[Text segment]
The underlying basis of the plaintiffs' claims is the allegation that the NCAA ticket-distribution process constitutes an unlawful lottery under Indiana law. The first certified question asks whether the ticket-distribution process constitutes a lottery. If the first question is answered in the affirmative, we are asked to proceed to the second question and determine whether the NCAA's ticket process falls within the statutory exception for bona fide business transactions valid under the law of contracts. If it does not, we are asked to proceed to the third question and determine whether the plaintiffs' claims are barred by the equitable doctrine of in pari delicto, as set forth in Swain v. Bussell, 10 Ind. 438, 442 (1858), and subsequent cases.

I

To answer the first certified question, we consider the meaning and scope of Indiana Code section 35–45–5–3, which makes it a felony to conduct lotteries in Indiana.5 That statute provides, in relevant part, that [a] person who knowingly or intentionally ... conducts lotteries or policy or numbers games or sells chances therein ... commits professional gambling, a Class D felony.” Ind.Code § 35–45–5–3(a)(4) (2008). Subsection (b) extends this proscription to activities over the Internet when they occur in Indiana or when the transaction directly involves a person located in Indiana. I.C. § 35–45–5–3(b)(4).

[Written task A] Repeat the passage on the NCAA ticket-distribution lottery verbatim, everything from "The underlying basis" down to "and subsequent cases.".

[Raw records]
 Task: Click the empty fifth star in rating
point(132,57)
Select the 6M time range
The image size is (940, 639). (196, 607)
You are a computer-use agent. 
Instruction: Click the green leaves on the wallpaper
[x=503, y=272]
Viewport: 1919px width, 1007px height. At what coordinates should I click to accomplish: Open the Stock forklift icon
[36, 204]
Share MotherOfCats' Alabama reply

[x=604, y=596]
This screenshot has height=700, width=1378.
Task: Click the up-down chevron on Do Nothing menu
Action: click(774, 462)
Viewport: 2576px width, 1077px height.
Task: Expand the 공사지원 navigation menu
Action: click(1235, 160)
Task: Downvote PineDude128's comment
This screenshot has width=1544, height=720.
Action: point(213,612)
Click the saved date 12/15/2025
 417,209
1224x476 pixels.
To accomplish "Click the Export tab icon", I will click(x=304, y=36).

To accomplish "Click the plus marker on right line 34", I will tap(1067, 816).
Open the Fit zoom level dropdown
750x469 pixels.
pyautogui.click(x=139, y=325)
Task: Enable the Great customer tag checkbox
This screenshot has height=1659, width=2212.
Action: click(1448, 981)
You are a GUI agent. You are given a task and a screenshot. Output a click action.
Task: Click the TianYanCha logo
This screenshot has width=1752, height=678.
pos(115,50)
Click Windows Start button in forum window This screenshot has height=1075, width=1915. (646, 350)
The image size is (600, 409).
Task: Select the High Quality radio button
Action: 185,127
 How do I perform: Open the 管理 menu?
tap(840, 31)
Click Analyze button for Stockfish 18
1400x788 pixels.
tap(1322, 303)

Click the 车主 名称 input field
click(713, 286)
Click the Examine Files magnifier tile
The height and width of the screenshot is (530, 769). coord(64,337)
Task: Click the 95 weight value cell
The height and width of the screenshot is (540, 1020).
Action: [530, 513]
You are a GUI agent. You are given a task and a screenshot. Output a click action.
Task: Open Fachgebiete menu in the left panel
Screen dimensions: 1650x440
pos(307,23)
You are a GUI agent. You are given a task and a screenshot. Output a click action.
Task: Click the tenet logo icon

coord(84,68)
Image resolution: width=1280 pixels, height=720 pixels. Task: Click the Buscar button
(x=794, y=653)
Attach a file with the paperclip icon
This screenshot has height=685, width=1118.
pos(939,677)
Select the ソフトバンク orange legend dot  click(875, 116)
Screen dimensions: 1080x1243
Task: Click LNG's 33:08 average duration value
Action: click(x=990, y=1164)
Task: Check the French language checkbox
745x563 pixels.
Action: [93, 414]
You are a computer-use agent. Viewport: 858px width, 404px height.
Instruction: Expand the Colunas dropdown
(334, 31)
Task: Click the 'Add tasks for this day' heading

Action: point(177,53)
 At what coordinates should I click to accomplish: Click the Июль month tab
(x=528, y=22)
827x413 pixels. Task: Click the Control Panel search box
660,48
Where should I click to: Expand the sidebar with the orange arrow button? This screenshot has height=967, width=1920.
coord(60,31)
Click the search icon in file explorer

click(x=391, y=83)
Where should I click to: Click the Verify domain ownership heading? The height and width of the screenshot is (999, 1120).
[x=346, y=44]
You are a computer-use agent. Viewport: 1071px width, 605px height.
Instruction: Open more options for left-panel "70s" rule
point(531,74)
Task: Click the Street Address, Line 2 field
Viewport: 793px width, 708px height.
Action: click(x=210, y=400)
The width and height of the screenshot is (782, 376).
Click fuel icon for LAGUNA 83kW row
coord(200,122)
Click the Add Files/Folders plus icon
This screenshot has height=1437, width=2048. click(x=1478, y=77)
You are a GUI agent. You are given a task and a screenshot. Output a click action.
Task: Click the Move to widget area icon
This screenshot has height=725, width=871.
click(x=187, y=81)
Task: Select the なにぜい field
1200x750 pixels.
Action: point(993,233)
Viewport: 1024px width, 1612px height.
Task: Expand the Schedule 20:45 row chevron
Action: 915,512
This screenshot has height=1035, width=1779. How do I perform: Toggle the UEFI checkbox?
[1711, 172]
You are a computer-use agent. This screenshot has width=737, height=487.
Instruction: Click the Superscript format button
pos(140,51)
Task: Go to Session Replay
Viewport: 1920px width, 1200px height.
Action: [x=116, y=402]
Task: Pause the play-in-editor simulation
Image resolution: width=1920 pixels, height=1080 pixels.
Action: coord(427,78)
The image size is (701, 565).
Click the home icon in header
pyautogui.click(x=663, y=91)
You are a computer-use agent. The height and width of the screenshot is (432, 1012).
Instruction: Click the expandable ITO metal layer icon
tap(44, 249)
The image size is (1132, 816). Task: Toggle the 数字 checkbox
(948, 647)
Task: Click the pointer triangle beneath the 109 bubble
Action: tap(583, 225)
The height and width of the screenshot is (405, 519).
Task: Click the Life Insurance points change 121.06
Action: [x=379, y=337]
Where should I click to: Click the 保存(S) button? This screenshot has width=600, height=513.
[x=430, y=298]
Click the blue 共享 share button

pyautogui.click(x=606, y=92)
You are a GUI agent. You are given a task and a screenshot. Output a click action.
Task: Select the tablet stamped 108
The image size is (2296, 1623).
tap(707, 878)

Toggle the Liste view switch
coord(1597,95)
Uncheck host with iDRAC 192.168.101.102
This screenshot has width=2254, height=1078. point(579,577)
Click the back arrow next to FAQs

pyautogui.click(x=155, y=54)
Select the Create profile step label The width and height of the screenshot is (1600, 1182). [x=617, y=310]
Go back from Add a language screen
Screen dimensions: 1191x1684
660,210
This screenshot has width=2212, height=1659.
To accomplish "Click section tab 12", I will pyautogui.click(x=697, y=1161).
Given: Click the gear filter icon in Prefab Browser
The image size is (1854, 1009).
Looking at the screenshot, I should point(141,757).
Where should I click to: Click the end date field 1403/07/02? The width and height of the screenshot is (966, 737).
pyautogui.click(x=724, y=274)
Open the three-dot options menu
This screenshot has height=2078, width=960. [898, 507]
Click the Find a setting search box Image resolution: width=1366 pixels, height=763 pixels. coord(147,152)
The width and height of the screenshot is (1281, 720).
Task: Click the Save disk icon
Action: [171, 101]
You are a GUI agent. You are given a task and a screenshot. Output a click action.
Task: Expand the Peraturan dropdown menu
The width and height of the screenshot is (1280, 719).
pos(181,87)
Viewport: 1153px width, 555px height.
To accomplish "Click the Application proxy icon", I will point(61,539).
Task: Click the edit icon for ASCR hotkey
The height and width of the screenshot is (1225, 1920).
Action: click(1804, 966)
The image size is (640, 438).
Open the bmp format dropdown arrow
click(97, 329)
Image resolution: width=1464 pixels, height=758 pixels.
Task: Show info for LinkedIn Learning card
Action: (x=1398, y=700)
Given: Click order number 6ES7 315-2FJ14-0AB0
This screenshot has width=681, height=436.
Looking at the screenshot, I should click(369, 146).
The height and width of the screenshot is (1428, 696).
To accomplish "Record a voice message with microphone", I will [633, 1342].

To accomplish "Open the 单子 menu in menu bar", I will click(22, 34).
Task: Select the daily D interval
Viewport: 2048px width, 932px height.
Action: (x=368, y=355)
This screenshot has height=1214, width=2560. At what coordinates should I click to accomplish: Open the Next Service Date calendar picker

[Written task B] Reproduce the listing verbatim, everything from the line containing "At what coordinates should I click to accomplish: Click" down to the line containing "click(x=391, y=83)", and nothing else.

[Task response A]
The underlying basis of the plaintiffs' claims is the allegation that the NCAA ticket-distribution process constitutes an unlawful lottery under Indiana law. The first certified question asks whether the ticket-distribution process constitutes a lottery. If the first question is answered in the affirmative, we are asked to proceed to the second question and determine whether the NCAA's ticket process falls within the statutory exception for bona fide business transactions valid under the law of contracts. If it does not, we are asked to proceed to the third question and determine whether the plaintiffs' claims are barred by the equitable doctrine of in pari delicto, as set forth in Swain v. Bussell, 10 Ind. 438, 442 (1858), and subsequent cases.

[Task response B]
 At what coordinates should I click to accomplish: Click the Июль month tab
(x=528, y=22)
827x413 pixels. Task: Click the Control Panel search box
660,48
Where should I click to: Expand the sidebar with the orange arrow button? This screenshot has height=967, width=1920.
coord(60,31)
Click the search icon in file explorer

click(x=391, y=83)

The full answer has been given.